------ Texto fornecido ------

VIOLADA, AOS SEIS ANOS, COM UMA CHAVE DE FENDAS
A vida de Rita Lee começou agitada logo na infância. Aos seis anos foi violada, na sua própria casa, por um técnico que tinha sido chamado pela mãe para consertar a máquina de costura. O homem apanhou a pequenina Rita sozinha e violentou-a com uma chave de fendas nas suas partes íntimas (o episódio acabou por virar um segredo entre as mulheres da família, para que o pai não cometesse uma loucura contra o homem e acabasse preso).
Ao longo da vida, a cantora teve três filhos, mas chegou a fazer um aborto ("até hoje me chicoteio pensando que talvez aquele baby poderia ter vingado, que foi um ato precipitado") e sempre defendeu o direito das mulheres ao seu próprio corpo. "Aborto não é uma mutilação no corpo da mulher. Parir e abandonar o bebezinho numa lata de lixo é que é criminoso. Parir e pôr para adoção é irresponsavelmente confortável. Parir e criar em condições sub-humanas é indigno". Sem papas na língua, também nunca se acanhou para falar de drogas, tendo revelado que um dia chegou a desembarcar no aeroporto de S.Paulo com um colar feito de pedrinhas de LSD. Ninguém deu por nada. "Aborto não é uma mutilação no corpo da mulher. Parir e abandonar o bebezinho numa lata de lixo é que é criminoso. Parir e pôr para adoção é irresponsavelmente confortável. Parir e criar em condições sub-humanas é indigno"

------ Dados ------

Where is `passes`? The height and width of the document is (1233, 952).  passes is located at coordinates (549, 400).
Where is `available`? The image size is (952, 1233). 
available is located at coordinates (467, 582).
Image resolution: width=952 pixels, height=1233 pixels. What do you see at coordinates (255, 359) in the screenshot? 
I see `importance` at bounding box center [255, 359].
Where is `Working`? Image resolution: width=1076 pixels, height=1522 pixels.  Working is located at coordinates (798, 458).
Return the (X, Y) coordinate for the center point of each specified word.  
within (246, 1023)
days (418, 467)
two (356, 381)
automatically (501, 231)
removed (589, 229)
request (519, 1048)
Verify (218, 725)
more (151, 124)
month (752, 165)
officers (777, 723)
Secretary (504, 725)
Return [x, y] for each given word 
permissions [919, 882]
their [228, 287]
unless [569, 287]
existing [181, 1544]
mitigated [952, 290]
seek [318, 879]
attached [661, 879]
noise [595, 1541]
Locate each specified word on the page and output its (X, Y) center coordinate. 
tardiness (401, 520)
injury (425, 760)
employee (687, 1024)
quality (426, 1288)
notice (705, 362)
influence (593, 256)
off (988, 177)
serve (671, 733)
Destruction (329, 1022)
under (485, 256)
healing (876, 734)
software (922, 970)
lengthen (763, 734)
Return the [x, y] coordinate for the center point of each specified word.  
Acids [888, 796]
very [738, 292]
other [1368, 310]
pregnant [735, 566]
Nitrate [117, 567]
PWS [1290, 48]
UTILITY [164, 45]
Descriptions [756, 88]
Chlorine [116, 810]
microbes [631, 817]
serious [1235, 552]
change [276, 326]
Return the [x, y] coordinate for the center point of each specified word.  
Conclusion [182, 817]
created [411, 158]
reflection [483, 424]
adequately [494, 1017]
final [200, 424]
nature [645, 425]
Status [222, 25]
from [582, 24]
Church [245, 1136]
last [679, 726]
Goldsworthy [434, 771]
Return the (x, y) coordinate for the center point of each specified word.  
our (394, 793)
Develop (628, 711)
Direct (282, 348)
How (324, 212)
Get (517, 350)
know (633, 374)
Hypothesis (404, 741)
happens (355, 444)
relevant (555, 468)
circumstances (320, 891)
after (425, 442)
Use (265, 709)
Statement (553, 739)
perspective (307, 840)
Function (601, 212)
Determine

------

» **Requisito 1**: Transcreva literalmente o trecho do texto sobre Rita Lee que começa em "VIOLADA, AOS SEIS" e vai até "e acabasse preso).", incluindo essas palavras.
» **Requisito 2**: De acordo com o texto sobre Rita Lee, o que a cantora usava ao desembarcar no aeroporto de São Paulo?

» **Área de resposta 1**:
VIOLADA, AOS SEIS ANOS, COM UMA CHAVE DE FENDAS
A vida de Rita Lee começou agitada logo na infância. Aos seis anos foi violada, na sua própria casa, por um técnico que tinha sido chamado pela mãe para consertar a máquina de costura. O homem apanhou a pequenina Rita sozinha e violentou-a com uma chave de fendas nas suas partes íntimas (o episódio acabou por virar um segredo entre as mulheres da família, para que o pai não cometesse uma loucura contra o homem e acabasse preso).

» **Área de resposta 2**: Um colar feito de pedrinhas de LSD.